{{Equity Bank has appointed a new chief finance officer (CFO) in a shake-up meant to realign the department to emerging market challenges.}}
The bank promoted John Staley, the director of mobile banking, to the CFO position, replacing Samson Oduor who left the bank in March.
Equity Bank also announced that Samuel Makome, the managing director of its Tanzania subsidiary, and finance director Collins Otiwu had left the company.
“The board reached this decision following transitions that have taken place at the top levels management of this function within the group,” said Equity Bank CEO James Mwangi in a statement to the Nairobi Securities Exchange.
In appointing Mr Staley, the lender broke with its recent trend of filling senior positions with executives from top notch international firms.
“The board has considered internal promotions to tap into the depth, experience, capacity and the cultural strength existing within the group,” Mr Mwangi said.
The hiring from international firms like Bank of America, Standard Chartered and Microsoft was informed by Equity’s quest to deepen its presence in the corporate segment of the banking market. This led to the recruitment of professionals from the diaspora over the past five years, some of who have already left the bank.
Mr Oduor joined Equity last October from Ecobank Transnational where he served as the chief financial officer.
Mr Otiwu was hired by the lender in September 2011 from British Telecom where he was the head of finance and treasury controller. But the lender is now looking inward for talent to man its executive suite.
Mr Staley, who joined Equity Bank in 2003 as director of operations, will be assisted by two general managers, Frederick Omondi and Sammy Ndetiu.
Mr Omondi joined the bank in 2004 while Mr Ndetiu was hired by the lender last year. The bank also appointed Joseph Iha to head its Tanzania subsidiary. Mr Iha has been with the bank since 2005 and served as executive director of the subsidiary.

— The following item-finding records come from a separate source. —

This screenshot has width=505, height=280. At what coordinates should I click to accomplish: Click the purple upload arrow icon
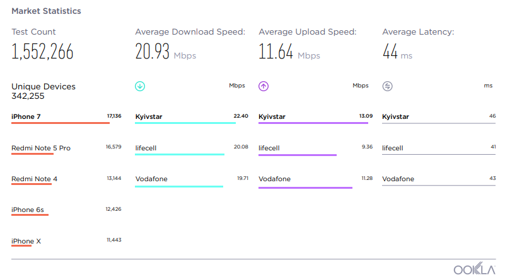tap(264, 86)
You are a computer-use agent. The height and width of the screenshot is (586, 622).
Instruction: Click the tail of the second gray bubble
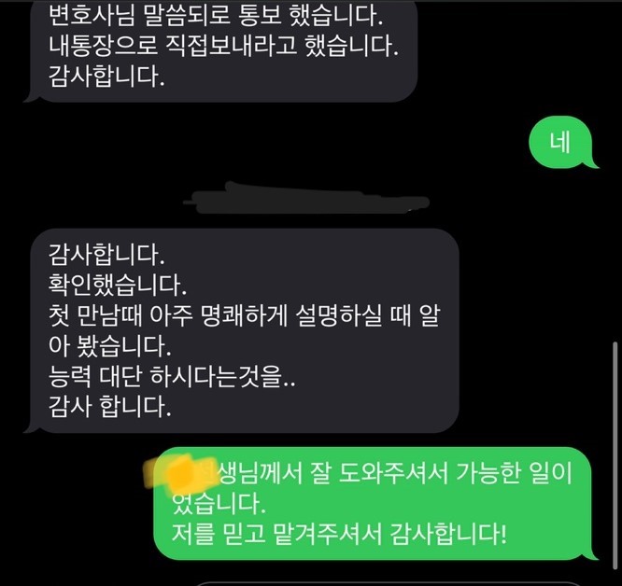(x=34, y=426)
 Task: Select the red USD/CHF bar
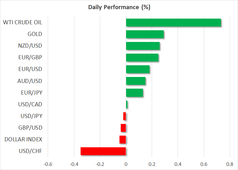tap(103, 151)
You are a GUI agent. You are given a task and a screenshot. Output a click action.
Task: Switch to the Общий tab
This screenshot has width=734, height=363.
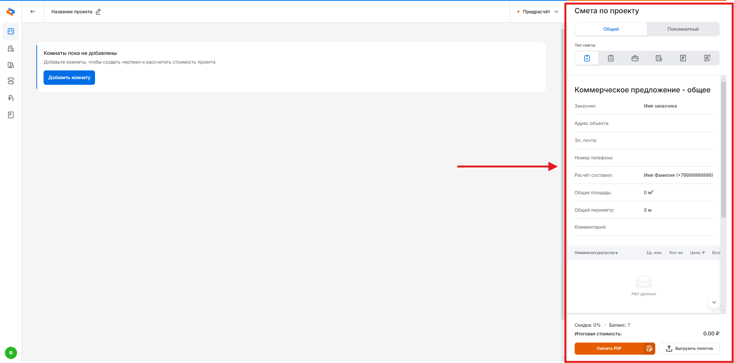point(611,29)
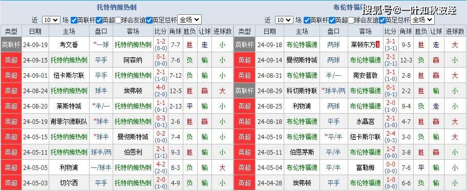Viewport: 467px width, 191px height.
Task: Open 曼彻斯特城 home team in right table
Action: (x=302, y=60)
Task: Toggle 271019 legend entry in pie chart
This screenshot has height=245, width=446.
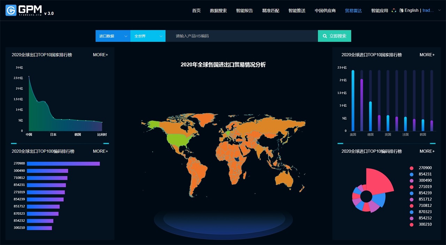Action: pyautogui.click(x=425, y=187)
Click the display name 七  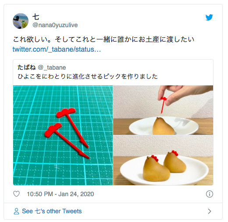[x=36, y=17]
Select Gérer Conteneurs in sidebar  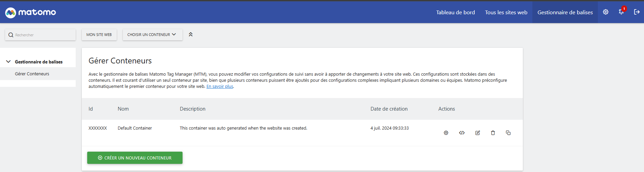click(32, 74)
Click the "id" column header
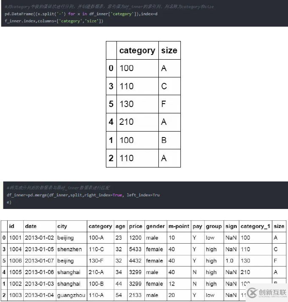The height and width of the screenshot is (302, 288). tap(12, 226)
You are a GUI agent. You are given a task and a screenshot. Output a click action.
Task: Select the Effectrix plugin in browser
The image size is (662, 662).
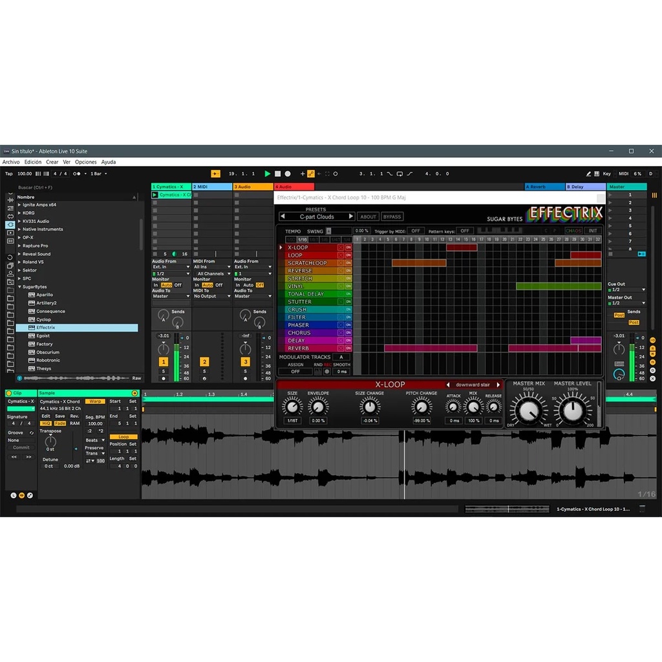[x=45, y=328]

Equity Bank announced a 22 per cent rise in first-quarter net profit to Sh3.21 billion, helped by cheap deposits and lending income. The bank has been one of the most-sought-after counters at the NSE, having gained 40 per cent over the past six months.
Foreigners now own 47 per cent of the lender compared to 40.82 per cent in October 2011. Its share has gained 53.2 per cent in the past year to Sh35.25, making it the most valuable bank at the NSE.